Records for the exercise section start
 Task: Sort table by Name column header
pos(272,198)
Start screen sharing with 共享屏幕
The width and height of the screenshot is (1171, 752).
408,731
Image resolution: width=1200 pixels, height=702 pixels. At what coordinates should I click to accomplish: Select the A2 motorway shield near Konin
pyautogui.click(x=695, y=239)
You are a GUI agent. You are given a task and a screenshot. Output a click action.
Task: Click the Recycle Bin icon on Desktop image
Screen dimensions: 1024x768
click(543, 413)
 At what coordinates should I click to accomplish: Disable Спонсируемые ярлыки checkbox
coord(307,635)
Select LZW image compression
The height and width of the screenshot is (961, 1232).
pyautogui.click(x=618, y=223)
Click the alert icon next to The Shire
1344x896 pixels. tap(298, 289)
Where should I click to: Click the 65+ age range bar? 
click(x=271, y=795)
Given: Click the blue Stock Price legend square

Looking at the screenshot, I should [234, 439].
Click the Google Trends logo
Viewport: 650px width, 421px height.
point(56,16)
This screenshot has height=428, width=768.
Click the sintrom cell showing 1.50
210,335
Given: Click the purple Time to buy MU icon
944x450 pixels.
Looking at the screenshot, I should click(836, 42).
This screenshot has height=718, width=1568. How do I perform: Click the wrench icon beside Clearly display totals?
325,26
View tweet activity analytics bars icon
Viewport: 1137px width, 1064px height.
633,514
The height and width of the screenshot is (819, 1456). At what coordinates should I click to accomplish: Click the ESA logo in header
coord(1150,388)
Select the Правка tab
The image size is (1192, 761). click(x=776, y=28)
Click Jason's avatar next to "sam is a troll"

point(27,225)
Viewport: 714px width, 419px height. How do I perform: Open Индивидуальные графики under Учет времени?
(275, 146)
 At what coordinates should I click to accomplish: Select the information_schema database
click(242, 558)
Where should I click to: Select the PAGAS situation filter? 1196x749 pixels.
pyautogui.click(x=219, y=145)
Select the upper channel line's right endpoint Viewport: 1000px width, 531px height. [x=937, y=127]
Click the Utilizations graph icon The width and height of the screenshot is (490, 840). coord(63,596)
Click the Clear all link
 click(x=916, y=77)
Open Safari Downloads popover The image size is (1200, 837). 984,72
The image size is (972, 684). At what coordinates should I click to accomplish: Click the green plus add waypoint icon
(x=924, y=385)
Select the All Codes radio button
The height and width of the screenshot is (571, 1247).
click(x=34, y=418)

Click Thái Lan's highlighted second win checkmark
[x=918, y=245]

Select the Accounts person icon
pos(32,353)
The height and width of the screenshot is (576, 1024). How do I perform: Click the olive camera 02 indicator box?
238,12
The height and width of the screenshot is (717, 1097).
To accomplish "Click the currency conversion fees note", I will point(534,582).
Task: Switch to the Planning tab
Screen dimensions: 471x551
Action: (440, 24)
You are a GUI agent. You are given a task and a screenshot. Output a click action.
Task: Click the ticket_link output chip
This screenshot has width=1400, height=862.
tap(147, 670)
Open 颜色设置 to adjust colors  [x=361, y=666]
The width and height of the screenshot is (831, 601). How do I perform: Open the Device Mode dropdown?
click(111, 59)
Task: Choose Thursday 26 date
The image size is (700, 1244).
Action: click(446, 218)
Records for the exercise section end
Starting from the top of the records and ending at the line that contains "Task: Click the Recycle", repeat each line exactly and return only those lines.

■ Task response ■
 Task: Sort table by Name column header
pos(272,198)
Start screen sharing with 共享屏幕
The width and height of the screenshot is (1171, 752).
408,731
Image resolution: width=1200 pixels, height=702 pixels. At what coordinates should I click to accomplish: Select the A2 motorway shield near Konin
pyautogui.click(x=695, y=239)
You are a GUI agent. You are given a task and a screenshot. Output a click action.
Task: Click the Recycle Bin icon on Desktop image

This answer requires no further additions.